Here in Canada, no-fee chequing accounts were introduced back in 1998 by PC Financial, run by Canadian Imperial Bank of Commerce and the Loblaw supermarket chain. A perk of dealing with PC Financial is that you get reward points useable for free groceries.
The small number of copycats inspired by PC Financial suggests there’s a finite number of people interested in banking strictly online so as to avoid fees. “No-fee chequing accounts were very big for PC Financial, which attracted about 1.5 million clients,” said David McVay, a banking industry consultant with McVay and Associates. “But the momentum seems to have waned.”
Online bank Citizens of Canada offered an excellent no-fee chequing account a couple of years ago, but it couldn’t prevent the bank from being shut down by its parent, Vancouver City Savings Credit Union.

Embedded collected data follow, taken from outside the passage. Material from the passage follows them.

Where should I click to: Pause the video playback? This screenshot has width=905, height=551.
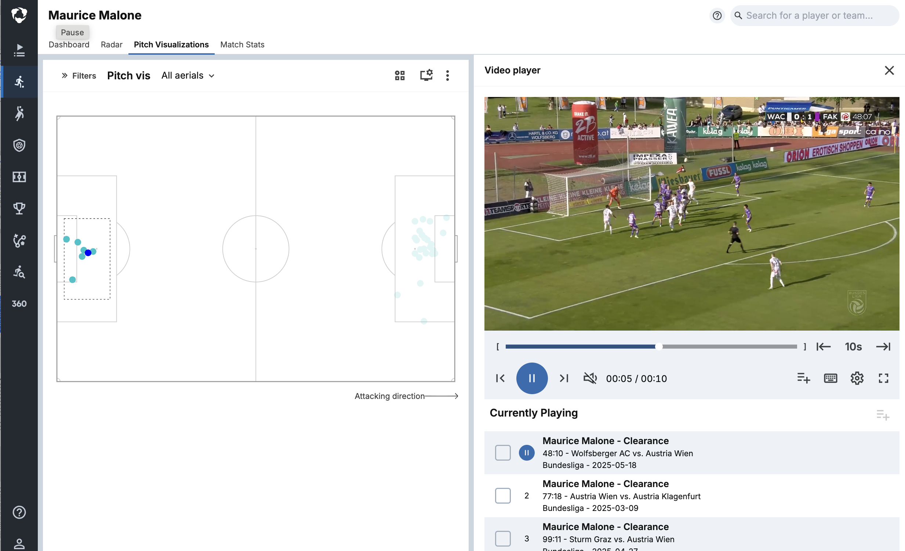531,378
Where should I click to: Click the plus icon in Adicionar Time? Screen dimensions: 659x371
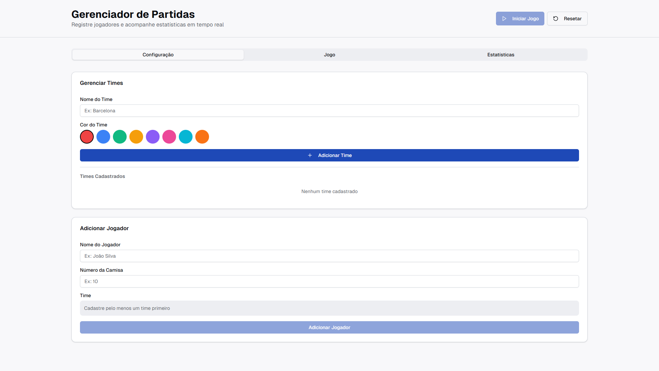point(310,155)
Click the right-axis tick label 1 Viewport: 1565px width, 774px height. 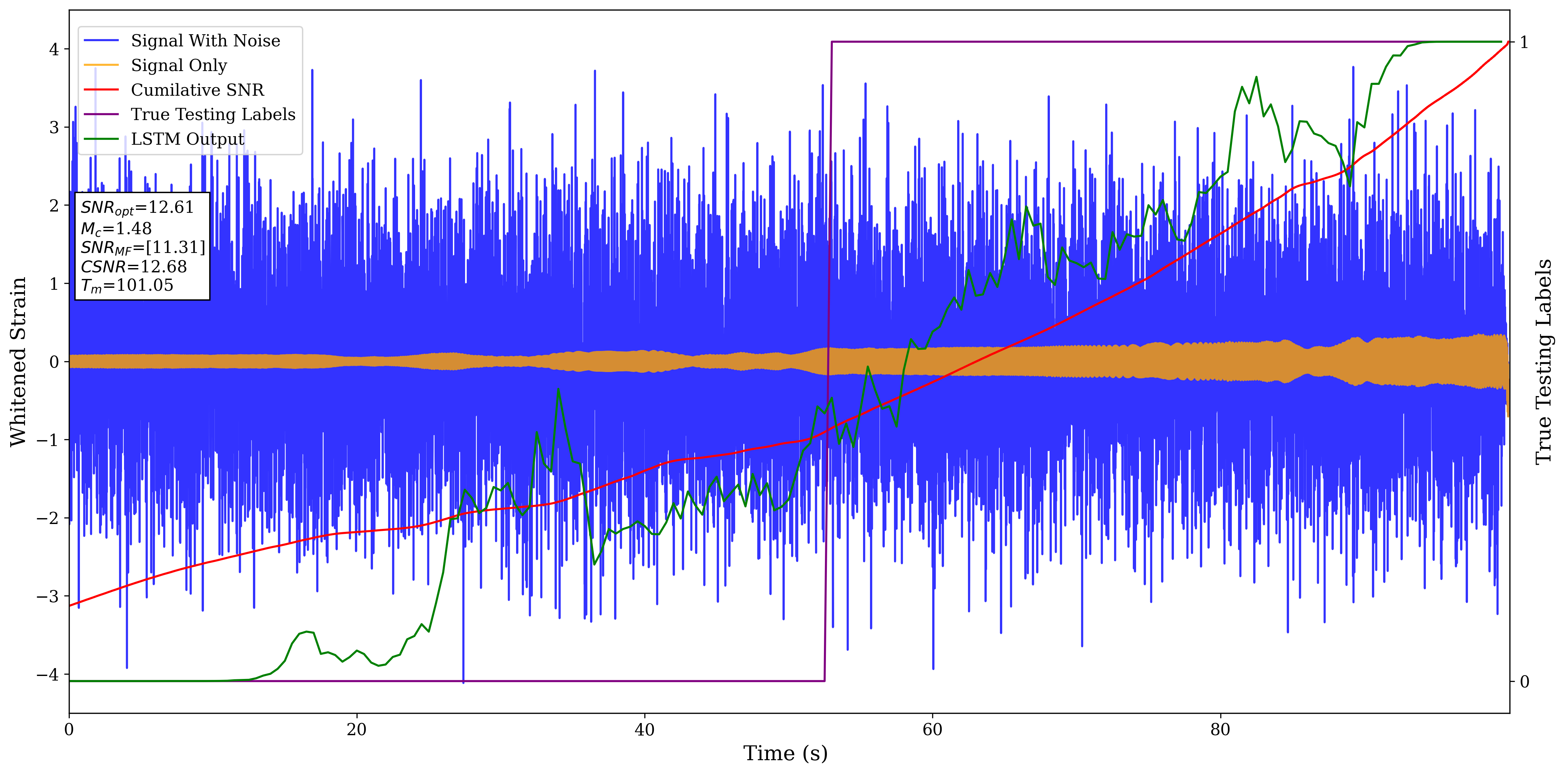[x=1524, y=43]
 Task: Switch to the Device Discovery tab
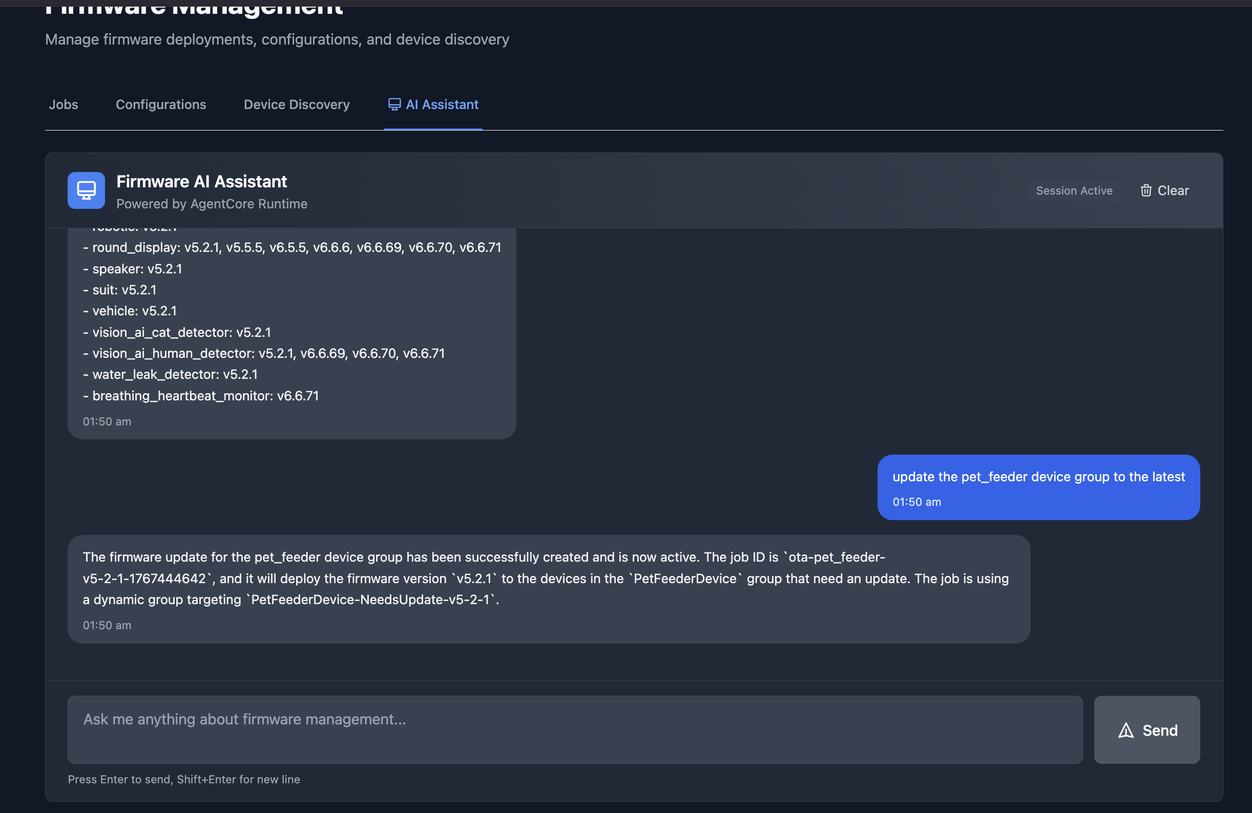coord(296,104)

Mr. McVay further noted that free banking is already available to students, seniors and anyone who can afford to park some money in a chequing account in order to eliminate service fees.
People comfortable with online banking should thrive with Thrive Chequing. Beyond the unlimited transactions, overdraft protection and competitive interest, the benefits include easy transfers to and from other banks and a unique feature that fires off an e-mail to you every time you make a withdrawal (helps you keep track of your balance and quickly notice unauthorized transactions). Customers who need a bank machine have no-fee access to The Exchange Network, which includes National Bank of Canada, HSBC Canada and dozens of credit unions across the country.
Can ING make no-fee chequing hot? Mr. Aceto said the company has established a franchise in Canada for offering products that are simple, cost-effective and easy for people to manage themselves. “We think we’ve done the same thing with Thrive Chequing.”